Accuracy, Precision, and Topographic Data
In this field/lab exercise, geomorphology students collect topographic data about a small landform using three different methods and critically compare their accuracy and precision. Students produce three topographic maps and write a short report describing their results and analysis.
- how to use three different tools (methods) to collect quantitative position data about a landscape: a level and tape; a GPS (global positioning system); and a total station.
- how to compile these data on a spreadsheet, and then plot them as a topographic map or surface using computer software.
- how to evaluate the quality (accuracy and precision) of those data by comparing the two maps to what you know is actually out there.
- finally, give an assessment of the benefits and limitations of each method for collecting data.
Methods of GeoscienceWe believe that students must understand the sources and limitations of the spatial measurements used in studying Earth's surface. This exercise challenges students to think critically about precision and accuracy of x,y,z data. They are typically stunned to learn that 50 site-level points makes a better map than 500 GPS points. Thus, this exercise addresses misconceptions common among novice geoscientists ("technology always provides the best data" and "more data is always better").
Context for Use
Description and Teaching Materials
- Student Handout for Geomorphology Exercise: Accuracy, Precision and Topographic Data (Microsoft Word 87kB May7 12)
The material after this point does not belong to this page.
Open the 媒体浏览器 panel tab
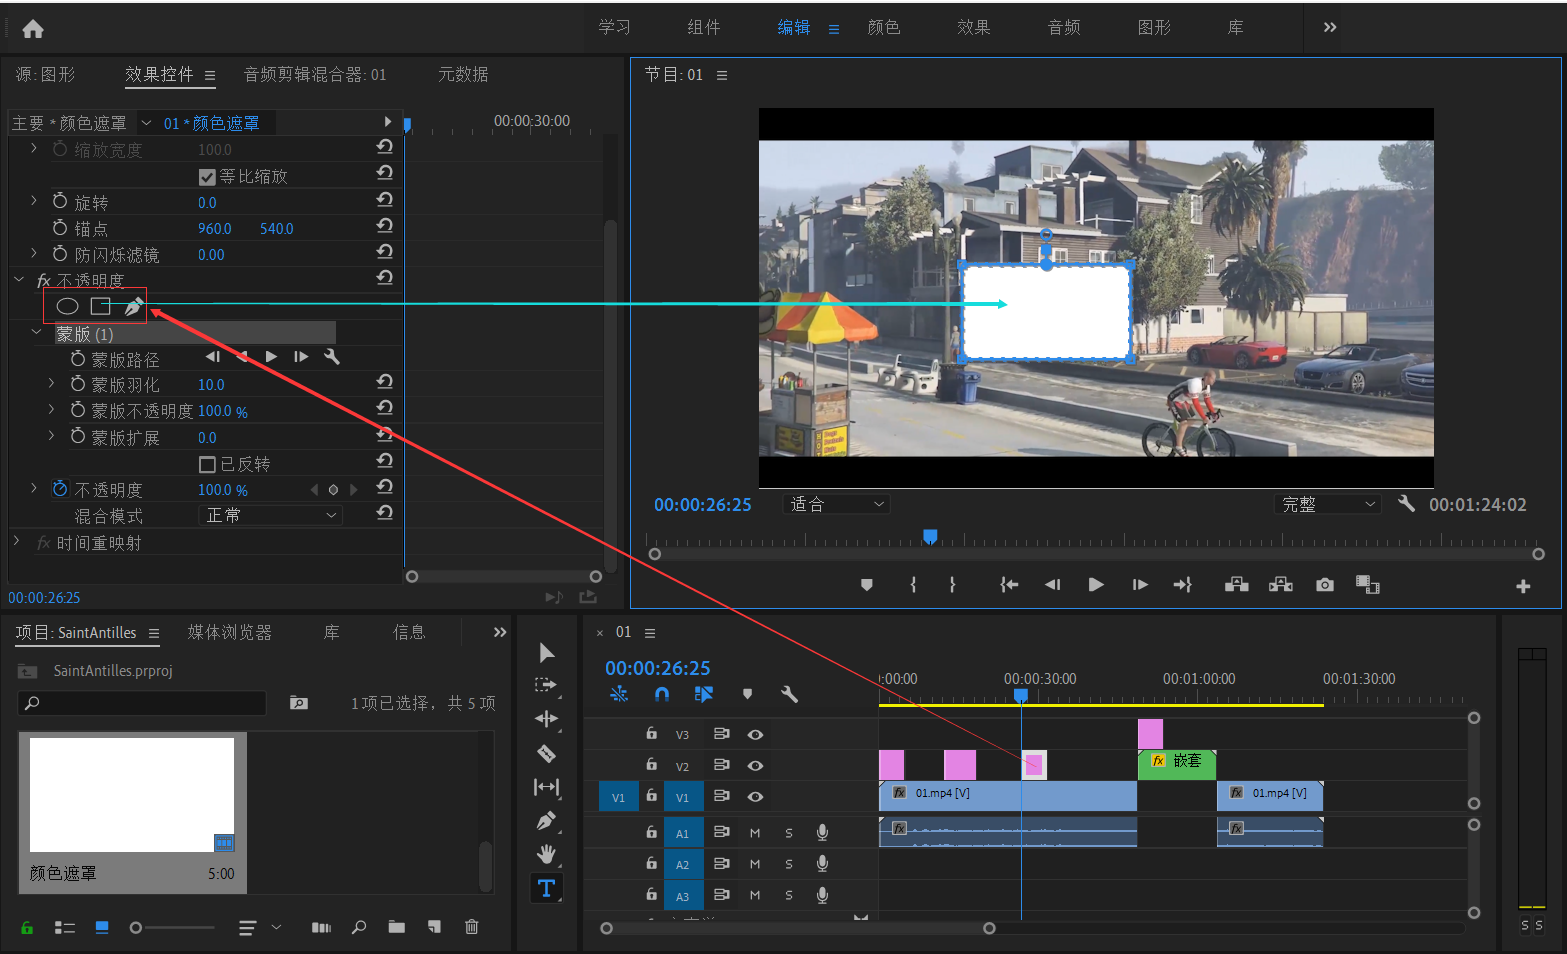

- Grading Rubric for Topo Accuracy Exercise (Microsoft Word 27kB May7 12)
Teaching Notes and Tips
After division into MAP teams and re-organizing into expert groups, I start the exercise by marching all of the students to the site and ask them to make a sketch of what the topographic lines for this feature should look like. Then they break into expert groups, which is each accompanied by an instructor (GPS) or TA (site level and tape) or tech (Total Station).
The sequence typically plays out like this:
- after a brief introduction to saving waypoints, the GPS group members each take 200-400 position measurements and are triumphant as the head to the computer lab to download their data.
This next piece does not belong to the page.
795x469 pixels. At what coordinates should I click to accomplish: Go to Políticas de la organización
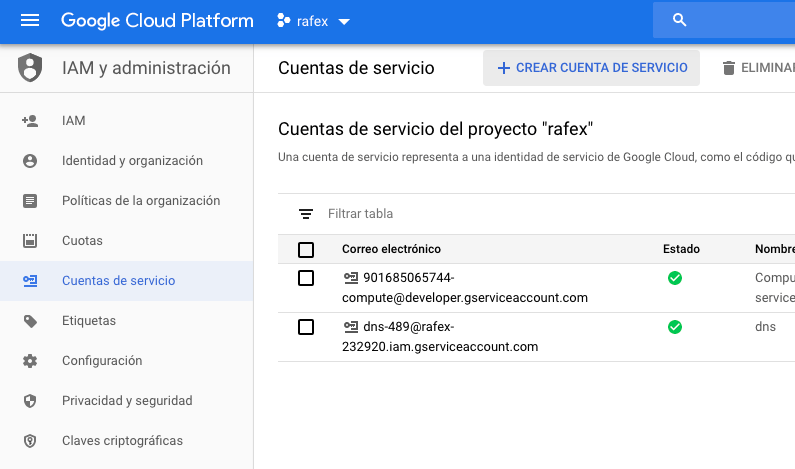[140, 201]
- the site level group breaks into teams and discusses how to use these tools (site level, stadia rod and tape) to locate x,y,z coordinates in a local framework. The TA must check their proposed method to ensure that they are recording sufficient data to reconstruct their positions. They typically can college ~50-60 positions.
- the total station group finds set up excruciatingly slow (they are often still setting up when the GPS people are headed back with data). Once set up, they typically collect 25-35 points.